──────── Provided records
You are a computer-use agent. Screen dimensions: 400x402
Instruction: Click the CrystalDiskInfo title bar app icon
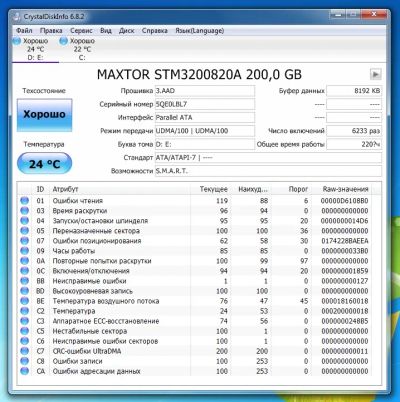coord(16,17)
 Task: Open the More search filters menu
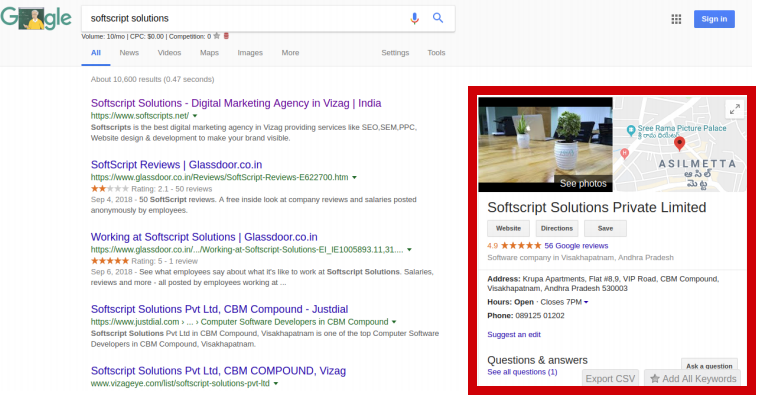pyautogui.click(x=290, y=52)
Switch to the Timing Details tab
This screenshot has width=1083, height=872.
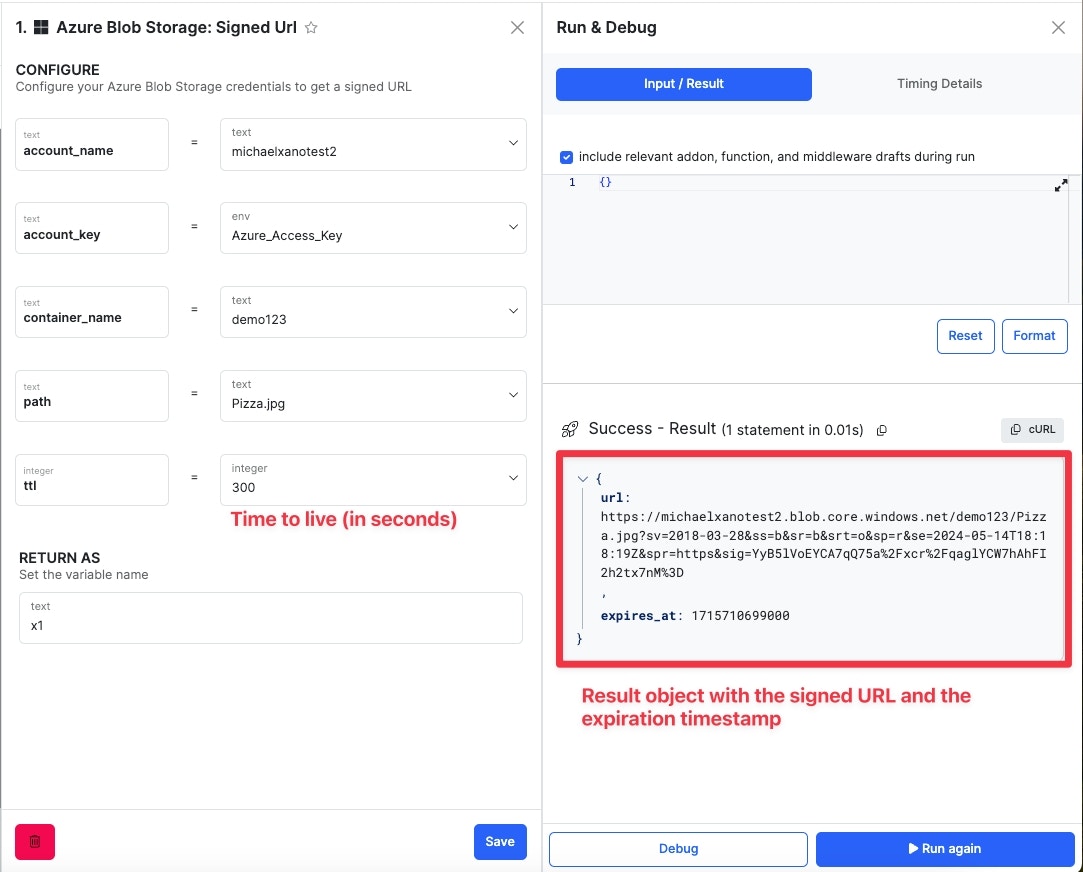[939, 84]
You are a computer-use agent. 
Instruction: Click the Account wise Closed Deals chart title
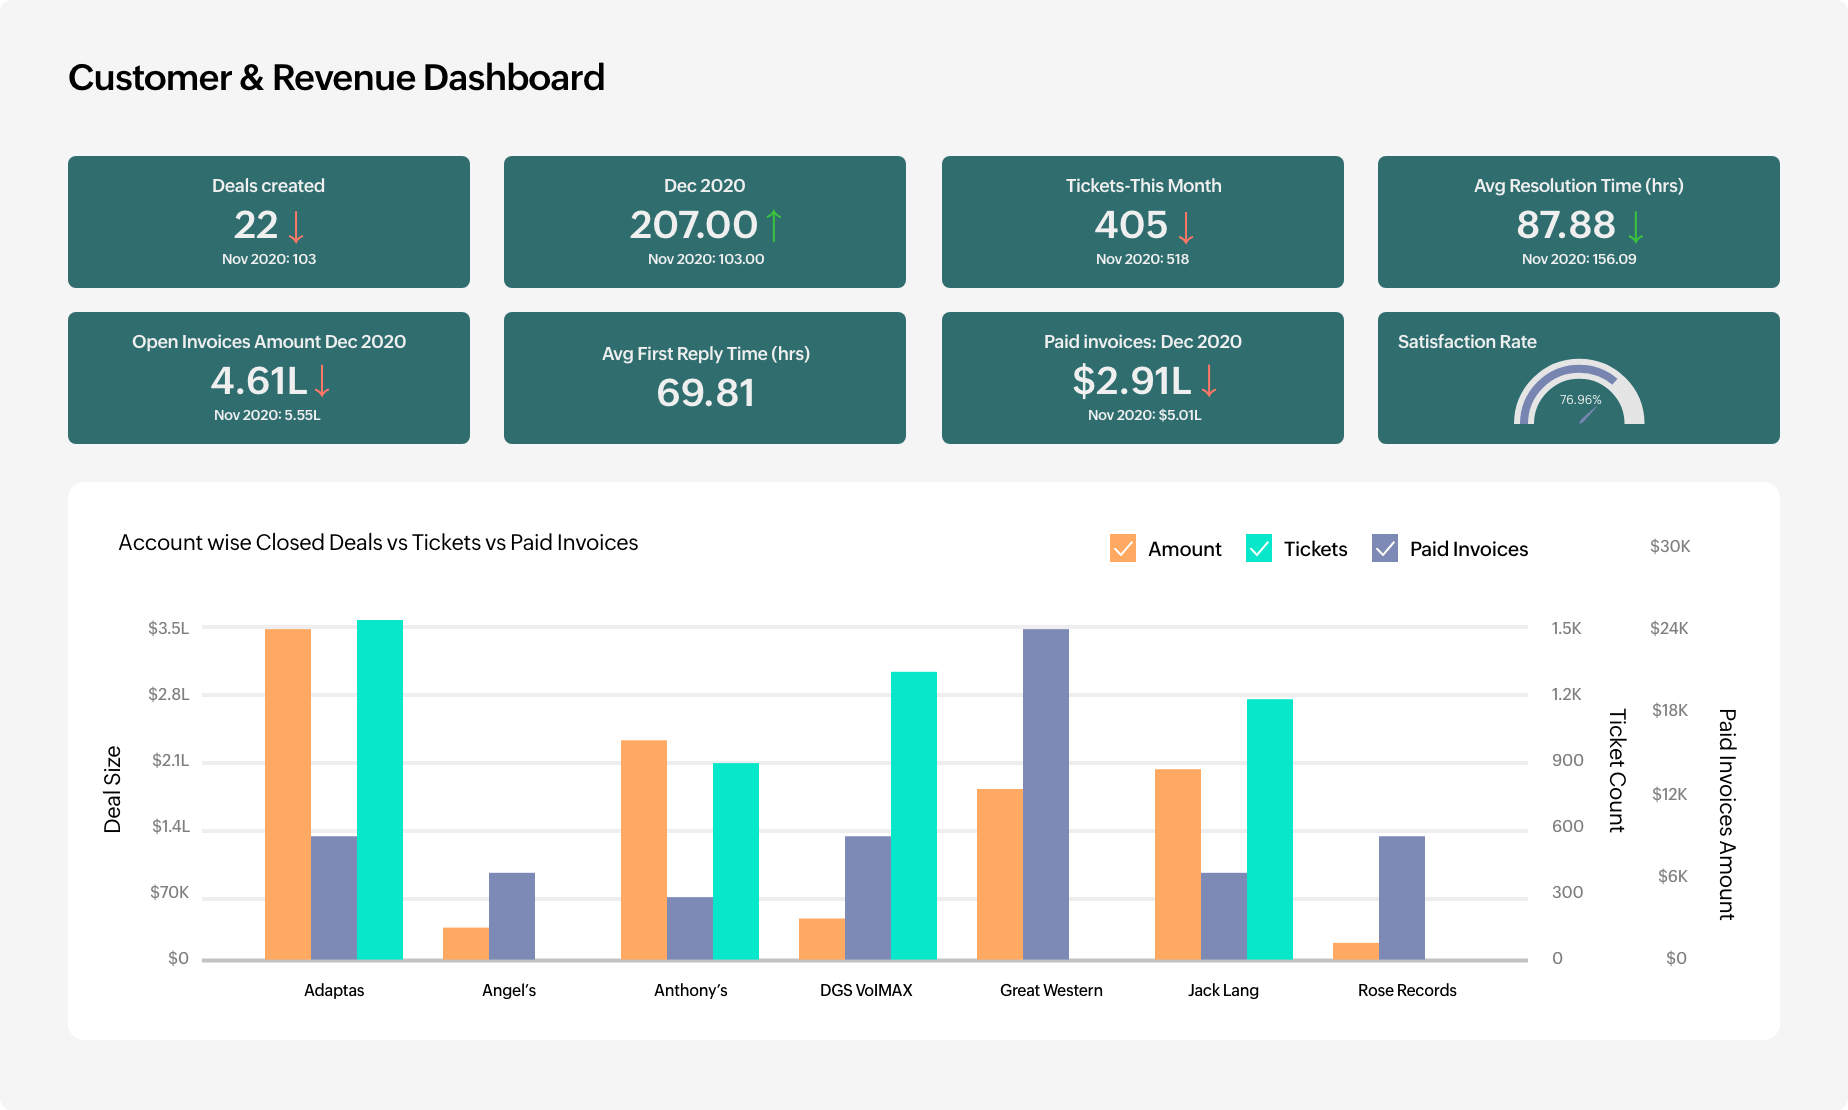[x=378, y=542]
────────────────
What the exercise asks: When you reach the line that contains "Instruction: Click the Account", start copying the listing word for word and stop only after its last line, without any pictures.

Written reply:
Instruction: Click the Account wise Closed Deals chart title
[x=378, y=542]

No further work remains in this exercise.